▸ **ASSIGNMENT**
Among the entries that follow, tally the lines with the string "computer". Give no more than the number.

———

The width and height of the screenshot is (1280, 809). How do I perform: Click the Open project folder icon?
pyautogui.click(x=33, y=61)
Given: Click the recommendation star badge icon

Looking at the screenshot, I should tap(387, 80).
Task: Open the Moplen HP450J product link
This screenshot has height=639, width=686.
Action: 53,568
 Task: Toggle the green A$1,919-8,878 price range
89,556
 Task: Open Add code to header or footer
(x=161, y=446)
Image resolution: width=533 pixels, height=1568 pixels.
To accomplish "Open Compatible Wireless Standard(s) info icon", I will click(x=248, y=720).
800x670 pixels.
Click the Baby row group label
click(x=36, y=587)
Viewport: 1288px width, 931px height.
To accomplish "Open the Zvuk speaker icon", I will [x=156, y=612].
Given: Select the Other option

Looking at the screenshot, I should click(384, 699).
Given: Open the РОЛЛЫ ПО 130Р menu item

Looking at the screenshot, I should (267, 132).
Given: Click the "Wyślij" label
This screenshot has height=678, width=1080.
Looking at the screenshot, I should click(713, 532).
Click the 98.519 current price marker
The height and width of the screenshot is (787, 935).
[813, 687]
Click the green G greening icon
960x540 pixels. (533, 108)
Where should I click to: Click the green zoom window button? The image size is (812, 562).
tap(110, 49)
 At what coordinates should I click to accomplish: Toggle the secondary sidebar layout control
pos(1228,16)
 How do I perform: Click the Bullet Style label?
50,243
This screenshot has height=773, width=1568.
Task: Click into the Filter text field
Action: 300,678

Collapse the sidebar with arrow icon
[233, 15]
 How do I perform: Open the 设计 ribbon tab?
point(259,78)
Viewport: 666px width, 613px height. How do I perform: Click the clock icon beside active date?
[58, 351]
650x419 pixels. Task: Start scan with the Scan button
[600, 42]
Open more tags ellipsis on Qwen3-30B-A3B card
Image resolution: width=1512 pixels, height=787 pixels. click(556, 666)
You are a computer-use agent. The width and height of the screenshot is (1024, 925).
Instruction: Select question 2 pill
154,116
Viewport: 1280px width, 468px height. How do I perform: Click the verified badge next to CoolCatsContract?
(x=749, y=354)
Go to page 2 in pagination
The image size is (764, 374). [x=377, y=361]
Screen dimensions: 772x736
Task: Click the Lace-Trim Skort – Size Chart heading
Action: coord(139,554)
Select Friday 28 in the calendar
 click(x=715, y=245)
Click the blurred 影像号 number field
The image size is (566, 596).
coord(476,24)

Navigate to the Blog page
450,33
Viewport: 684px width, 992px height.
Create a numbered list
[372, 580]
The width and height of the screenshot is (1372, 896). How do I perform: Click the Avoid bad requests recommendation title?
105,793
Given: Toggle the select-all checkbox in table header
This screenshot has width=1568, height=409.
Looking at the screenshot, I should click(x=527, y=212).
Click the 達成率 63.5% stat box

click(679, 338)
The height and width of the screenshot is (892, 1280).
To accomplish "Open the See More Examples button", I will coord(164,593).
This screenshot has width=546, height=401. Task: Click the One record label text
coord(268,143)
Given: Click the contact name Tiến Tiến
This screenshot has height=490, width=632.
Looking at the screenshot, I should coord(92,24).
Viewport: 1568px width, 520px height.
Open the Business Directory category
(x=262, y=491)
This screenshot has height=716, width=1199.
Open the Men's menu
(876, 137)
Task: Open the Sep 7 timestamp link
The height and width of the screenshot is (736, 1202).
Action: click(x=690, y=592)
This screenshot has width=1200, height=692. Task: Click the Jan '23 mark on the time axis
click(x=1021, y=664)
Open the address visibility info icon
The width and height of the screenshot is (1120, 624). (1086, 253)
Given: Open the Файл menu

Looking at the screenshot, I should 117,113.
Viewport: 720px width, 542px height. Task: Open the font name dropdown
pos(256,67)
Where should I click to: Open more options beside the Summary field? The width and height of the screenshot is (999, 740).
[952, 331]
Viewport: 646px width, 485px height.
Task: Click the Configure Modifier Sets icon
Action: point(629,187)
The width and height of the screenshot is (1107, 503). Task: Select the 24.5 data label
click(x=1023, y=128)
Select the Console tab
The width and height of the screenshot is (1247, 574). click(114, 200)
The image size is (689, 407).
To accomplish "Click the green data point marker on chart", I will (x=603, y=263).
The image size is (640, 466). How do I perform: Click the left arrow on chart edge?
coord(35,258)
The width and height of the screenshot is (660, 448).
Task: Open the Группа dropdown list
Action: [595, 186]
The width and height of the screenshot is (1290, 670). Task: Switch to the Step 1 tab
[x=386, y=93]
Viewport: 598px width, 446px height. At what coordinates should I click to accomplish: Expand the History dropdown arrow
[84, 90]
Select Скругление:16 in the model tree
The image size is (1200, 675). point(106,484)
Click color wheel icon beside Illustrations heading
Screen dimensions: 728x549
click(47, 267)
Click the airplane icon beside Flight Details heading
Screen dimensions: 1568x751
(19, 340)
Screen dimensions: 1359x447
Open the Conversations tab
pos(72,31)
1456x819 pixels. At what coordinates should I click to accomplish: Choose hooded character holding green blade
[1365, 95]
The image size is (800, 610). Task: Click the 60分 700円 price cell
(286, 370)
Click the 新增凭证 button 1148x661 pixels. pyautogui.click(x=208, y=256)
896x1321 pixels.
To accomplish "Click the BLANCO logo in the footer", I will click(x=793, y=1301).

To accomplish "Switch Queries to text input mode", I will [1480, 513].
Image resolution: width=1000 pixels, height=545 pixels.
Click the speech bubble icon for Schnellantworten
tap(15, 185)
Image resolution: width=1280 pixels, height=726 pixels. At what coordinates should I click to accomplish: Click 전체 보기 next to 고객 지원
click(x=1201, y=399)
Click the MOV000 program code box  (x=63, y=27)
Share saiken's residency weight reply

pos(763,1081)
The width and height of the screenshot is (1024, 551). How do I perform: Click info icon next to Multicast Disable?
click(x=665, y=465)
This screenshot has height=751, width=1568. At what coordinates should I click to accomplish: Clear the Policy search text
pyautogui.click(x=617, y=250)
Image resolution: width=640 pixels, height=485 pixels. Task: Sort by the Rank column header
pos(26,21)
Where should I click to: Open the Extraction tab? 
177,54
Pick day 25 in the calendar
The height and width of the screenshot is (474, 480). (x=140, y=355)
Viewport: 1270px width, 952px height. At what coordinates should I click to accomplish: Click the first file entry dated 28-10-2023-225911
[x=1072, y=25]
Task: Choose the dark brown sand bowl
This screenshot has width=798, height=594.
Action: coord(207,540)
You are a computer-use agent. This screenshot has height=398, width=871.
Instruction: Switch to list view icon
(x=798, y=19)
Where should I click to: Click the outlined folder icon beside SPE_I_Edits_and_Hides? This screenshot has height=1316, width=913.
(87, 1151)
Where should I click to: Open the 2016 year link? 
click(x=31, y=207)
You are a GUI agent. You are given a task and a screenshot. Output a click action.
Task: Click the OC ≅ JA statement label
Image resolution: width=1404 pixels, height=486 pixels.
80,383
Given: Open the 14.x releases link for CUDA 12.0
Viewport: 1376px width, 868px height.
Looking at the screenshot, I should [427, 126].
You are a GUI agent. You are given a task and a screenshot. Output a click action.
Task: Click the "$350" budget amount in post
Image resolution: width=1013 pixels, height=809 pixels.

———

▸ **TASK RESULT**
2